In particular, I would like to single out Mayor Laura Friedman and Councilman Frank Quintero for their leadership and forward thinking. The only sour note of the entire evening was sounded by Councilman Dave Weaver, who reluctantly voted for the plan after a lengthy and negative speech.

I encourage the citizens of Glendale to watch Weaver's comments via the archived video of the meeting on the GTV6 website or on my blog, http://tropicostation.blogspot.com.

This is a condensed version of my open response to Weaver:

Mr. Weaver, as you pointed out in your comments, most roads in Glendale cannot be widened. Moving people around efficiently with the roads we have is key; whether by car, bus, foot or bike. You are certainly correct that most people will still get around by car. It will just get more difficult as more cars clog the roads and gas prices continue to rise. These are inevitabilities.

I bike to work in downtown Glendale every day — a little over a mile. It takes me six or seven minutes. It would take me longer to drive, as I would have to drive up to the third floor of a parking structure and walk down to ground level. A bike is the most efficient choice for my commute.

It's also a more efficient choice for the city: every day, my bike is one less car clogging up Brand Boulevard and one less car taking up space in a city parking structure. I am actively reducing congestion, and the fact that it makes me healthier, saves money and is fun is just gravy.

There are many others throughout the city for whom riding bikes short distances would also be an efficient choice — if they felt it was safe to do so. As you pointed out, being on a bike in Glendale can be very unsafe. This is a situation a great city like Glendale should be ashamed of.

Providing a network of bike routes is a public safety issue. Glendale has fallen far behind neighboring cities in providing for the needs of its residents in this regard. To neglect to provide basic amenities that can increase the public safety of my fellow residents — your constituents — is not realistic, it is defeatist.

I ask that you reconsider your attitude and research cities such as Long Beach that have successfully created safe bike routes.

Scott Lowe


Keep on eye on the union’s motives

Regarding City Manager Starbird's approval of International Brotherhood of Electrical Workers to represent city utility workers (“Utility workers join IBEW,” April 20), I certainly hope our elected officials keep a close eye on what this union does and how it affects the city financially.
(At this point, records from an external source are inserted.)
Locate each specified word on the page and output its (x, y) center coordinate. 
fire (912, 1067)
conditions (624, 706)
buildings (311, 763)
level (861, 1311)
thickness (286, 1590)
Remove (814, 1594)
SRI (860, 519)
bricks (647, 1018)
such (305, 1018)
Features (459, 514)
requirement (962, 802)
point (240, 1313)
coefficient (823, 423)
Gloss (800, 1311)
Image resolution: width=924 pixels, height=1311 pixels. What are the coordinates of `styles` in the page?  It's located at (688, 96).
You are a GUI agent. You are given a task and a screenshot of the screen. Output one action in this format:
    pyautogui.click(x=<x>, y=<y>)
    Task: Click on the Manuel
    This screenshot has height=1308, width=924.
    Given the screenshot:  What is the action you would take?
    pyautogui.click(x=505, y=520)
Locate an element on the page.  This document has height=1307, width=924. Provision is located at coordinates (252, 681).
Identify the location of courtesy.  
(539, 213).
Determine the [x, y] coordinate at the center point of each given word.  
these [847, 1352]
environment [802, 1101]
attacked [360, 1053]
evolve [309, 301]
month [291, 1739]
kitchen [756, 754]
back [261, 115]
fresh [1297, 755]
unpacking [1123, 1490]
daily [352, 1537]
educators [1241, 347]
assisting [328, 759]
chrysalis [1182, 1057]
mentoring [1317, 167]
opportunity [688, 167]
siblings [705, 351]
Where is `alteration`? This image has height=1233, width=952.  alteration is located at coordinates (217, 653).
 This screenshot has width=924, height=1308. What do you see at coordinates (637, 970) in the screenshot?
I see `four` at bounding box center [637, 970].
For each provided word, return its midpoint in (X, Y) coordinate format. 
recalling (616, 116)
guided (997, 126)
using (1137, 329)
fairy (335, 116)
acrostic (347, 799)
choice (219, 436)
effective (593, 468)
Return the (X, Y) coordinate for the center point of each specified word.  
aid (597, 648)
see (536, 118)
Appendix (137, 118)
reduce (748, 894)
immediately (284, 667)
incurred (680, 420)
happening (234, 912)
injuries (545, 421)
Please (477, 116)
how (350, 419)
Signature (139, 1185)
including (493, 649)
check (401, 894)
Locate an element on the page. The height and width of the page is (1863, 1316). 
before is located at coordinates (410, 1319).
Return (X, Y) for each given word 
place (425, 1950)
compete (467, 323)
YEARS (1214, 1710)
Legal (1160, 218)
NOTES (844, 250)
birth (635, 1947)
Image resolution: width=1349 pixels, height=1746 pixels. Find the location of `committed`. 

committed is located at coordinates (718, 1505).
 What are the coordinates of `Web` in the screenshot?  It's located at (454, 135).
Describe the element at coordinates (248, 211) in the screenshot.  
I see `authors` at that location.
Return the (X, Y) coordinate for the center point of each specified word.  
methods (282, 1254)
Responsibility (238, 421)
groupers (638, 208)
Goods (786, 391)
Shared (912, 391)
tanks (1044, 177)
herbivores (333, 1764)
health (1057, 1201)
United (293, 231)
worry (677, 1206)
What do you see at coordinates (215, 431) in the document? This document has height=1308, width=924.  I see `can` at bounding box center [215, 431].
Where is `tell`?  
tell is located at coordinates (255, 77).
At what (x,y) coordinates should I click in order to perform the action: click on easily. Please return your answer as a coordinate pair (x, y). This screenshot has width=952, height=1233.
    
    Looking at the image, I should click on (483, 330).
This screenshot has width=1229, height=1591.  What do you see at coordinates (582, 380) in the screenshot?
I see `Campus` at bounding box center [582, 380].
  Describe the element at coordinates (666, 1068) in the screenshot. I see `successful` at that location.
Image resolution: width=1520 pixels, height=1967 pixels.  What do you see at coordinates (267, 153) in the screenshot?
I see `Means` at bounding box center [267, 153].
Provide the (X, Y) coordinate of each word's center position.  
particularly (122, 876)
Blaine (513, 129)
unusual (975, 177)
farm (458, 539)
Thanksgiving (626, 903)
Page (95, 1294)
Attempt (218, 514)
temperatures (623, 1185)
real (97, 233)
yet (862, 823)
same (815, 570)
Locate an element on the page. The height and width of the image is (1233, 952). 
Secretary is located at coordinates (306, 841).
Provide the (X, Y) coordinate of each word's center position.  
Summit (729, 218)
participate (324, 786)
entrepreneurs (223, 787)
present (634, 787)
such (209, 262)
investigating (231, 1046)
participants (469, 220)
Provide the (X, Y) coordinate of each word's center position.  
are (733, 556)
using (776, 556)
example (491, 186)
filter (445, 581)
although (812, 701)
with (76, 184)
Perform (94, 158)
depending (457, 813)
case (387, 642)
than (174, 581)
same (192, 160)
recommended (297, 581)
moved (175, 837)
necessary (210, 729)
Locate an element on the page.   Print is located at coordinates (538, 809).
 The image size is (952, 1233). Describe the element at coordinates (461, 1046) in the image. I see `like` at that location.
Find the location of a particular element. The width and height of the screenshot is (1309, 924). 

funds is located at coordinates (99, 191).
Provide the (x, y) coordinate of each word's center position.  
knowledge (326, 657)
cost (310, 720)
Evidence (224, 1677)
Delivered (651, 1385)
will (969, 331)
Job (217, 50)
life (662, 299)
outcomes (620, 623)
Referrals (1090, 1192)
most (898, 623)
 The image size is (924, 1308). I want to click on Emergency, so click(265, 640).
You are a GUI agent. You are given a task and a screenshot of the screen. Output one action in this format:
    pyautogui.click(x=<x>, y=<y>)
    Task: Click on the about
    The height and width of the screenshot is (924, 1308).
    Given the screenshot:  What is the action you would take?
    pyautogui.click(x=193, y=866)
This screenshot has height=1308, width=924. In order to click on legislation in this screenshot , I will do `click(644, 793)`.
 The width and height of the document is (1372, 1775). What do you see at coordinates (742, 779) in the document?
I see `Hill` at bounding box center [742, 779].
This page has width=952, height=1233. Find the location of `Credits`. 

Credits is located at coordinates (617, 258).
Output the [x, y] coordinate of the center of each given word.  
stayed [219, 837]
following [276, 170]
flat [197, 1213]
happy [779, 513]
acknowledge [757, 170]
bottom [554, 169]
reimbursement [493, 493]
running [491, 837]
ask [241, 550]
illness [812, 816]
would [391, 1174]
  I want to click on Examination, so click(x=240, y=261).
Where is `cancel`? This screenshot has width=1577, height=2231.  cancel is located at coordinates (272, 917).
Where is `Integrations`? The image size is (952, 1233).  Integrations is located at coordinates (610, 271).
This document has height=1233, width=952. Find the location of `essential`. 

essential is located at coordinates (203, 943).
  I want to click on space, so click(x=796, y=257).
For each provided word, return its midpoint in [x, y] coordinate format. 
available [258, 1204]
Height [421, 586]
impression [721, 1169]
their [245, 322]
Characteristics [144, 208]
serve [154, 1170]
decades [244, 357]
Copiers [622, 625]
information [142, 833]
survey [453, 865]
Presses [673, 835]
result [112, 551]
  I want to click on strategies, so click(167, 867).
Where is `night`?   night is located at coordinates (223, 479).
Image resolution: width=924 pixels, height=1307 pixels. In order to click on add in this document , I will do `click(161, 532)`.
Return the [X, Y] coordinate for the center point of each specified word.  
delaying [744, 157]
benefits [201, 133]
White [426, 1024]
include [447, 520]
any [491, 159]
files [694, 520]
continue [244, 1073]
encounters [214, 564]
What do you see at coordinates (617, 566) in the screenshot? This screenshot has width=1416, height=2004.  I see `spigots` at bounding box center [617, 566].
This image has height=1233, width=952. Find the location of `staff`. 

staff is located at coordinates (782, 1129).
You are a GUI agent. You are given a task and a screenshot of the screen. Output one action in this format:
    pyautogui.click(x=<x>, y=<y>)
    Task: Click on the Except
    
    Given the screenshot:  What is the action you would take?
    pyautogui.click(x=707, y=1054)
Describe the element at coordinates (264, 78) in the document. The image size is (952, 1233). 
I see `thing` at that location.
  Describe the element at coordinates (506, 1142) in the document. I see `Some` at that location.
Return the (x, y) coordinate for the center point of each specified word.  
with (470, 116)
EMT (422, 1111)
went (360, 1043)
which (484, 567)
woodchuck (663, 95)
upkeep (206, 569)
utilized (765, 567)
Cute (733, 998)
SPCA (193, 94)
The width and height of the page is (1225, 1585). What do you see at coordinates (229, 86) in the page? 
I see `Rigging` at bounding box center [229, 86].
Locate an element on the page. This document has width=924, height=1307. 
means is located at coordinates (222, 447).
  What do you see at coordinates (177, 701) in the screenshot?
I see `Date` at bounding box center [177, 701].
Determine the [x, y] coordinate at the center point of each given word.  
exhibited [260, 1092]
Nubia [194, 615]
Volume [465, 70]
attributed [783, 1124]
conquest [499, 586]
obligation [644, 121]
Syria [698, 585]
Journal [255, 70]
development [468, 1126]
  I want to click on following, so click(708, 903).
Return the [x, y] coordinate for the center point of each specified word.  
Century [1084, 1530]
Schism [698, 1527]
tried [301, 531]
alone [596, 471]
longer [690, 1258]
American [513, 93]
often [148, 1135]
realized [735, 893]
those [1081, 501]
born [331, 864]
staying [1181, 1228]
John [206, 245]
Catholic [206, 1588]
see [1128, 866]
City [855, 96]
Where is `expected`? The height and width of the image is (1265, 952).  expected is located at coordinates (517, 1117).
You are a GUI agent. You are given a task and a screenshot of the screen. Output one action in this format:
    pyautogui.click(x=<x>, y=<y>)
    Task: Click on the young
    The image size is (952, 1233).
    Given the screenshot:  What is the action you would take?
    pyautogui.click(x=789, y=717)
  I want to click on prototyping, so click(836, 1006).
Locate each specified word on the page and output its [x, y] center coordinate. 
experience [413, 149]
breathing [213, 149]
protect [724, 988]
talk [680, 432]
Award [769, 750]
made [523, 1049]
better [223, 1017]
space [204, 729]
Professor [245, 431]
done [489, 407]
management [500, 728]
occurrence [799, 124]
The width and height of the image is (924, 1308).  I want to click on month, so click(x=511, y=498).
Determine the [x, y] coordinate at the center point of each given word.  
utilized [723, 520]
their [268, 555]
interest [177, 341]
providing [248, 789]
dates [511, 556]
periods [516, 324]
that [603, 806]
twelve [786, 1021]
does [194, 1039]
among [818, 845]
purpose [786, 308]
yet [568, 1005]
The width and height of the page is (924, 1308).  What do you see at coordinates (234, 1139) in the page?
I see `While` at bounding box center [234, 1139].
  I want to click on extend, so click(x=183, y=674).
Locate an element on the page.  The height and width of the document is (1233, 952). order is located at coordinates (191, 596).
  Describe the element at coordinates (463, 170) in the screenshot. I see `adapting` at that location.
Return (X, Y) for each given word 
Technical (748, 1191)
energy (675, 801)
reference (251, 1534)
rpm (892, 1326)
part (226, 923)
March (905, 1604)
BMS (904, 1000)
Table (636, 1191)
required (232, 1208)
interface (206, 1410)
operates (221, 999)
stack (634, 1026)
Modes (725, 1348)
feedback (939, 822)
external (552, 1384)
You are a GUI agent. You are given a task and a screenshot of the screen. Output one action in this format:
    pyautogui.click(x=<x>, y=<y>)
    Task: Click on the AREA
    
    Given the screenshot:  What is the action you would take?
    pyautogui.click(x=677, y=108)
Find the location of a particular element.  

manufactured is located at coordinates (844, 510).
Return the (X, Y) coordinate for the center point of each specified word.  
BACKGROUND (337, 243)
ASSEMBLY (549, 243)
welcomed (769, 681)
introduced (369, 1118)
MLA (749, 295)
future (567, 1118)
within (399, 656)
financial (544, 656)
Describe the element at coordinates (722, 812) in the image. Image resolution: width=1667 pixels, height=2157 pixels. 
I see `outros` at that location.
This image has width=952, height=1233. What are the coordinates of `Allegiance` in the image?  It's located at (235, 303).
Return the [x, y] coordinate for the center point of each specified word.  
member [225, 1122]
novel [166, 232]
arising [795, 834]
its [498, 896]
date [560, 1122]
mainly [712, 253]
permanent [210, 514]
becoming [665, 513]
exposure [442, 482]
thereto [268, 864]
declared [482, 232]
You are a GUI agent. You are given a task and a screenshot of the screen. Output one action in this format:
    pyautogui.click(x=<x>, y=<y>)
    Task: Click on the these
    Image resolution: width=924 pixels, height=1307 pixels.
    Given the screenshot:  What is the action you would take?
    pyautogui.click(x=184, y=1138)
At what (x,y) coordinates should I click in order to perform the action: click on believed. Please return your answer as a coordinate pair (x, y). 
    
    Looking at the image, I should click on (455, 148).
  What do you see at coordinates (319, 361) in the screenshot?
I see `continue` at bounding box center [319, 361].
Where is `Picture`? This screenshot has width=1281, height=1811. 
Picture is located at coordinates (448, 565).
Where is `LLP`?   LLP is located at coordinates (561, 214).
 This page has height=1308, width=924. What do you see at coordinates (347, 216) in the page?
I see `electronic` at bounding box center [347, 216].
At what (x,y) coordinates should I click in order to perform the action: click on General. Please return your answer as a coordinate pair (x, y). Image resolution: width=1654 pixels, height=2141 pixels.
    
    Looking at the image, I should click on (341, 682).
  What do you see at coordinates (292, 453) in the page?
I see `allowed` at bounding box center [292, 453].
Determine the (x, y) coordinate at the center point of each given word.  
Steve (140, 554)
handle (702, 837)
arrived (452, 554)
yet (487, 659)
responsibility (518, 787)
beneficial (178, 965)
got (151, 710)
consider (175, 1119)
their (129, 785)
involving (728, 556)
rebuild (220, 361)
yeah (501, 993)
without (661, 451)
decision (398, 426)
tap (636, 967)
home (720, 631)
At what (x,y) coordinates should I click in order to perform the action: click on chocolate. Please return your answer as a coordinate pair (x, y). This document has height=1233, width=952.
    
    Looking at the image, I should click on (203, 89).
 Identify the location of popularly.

As all intelligent citizens well know, unions have transitioned from protecting workers, to the “what's in it for me” phase, generating higher payroll and pension expenses, and reducing efficiency. The reasoning mentioned in the Glendale News-Press for needing a union is laughable: “that Glendale Water & Power employees do some of the most important and dangerous jobs in the city.”

That may be true in the city, but not in the world in general. I believe our armed forces experience a high level of danger, but I don't believe they are unionized.

What's really at stake here is what seems to be the main purpose of the modern union: maximum pay and benefits.

How has that worked out in other areas of our society?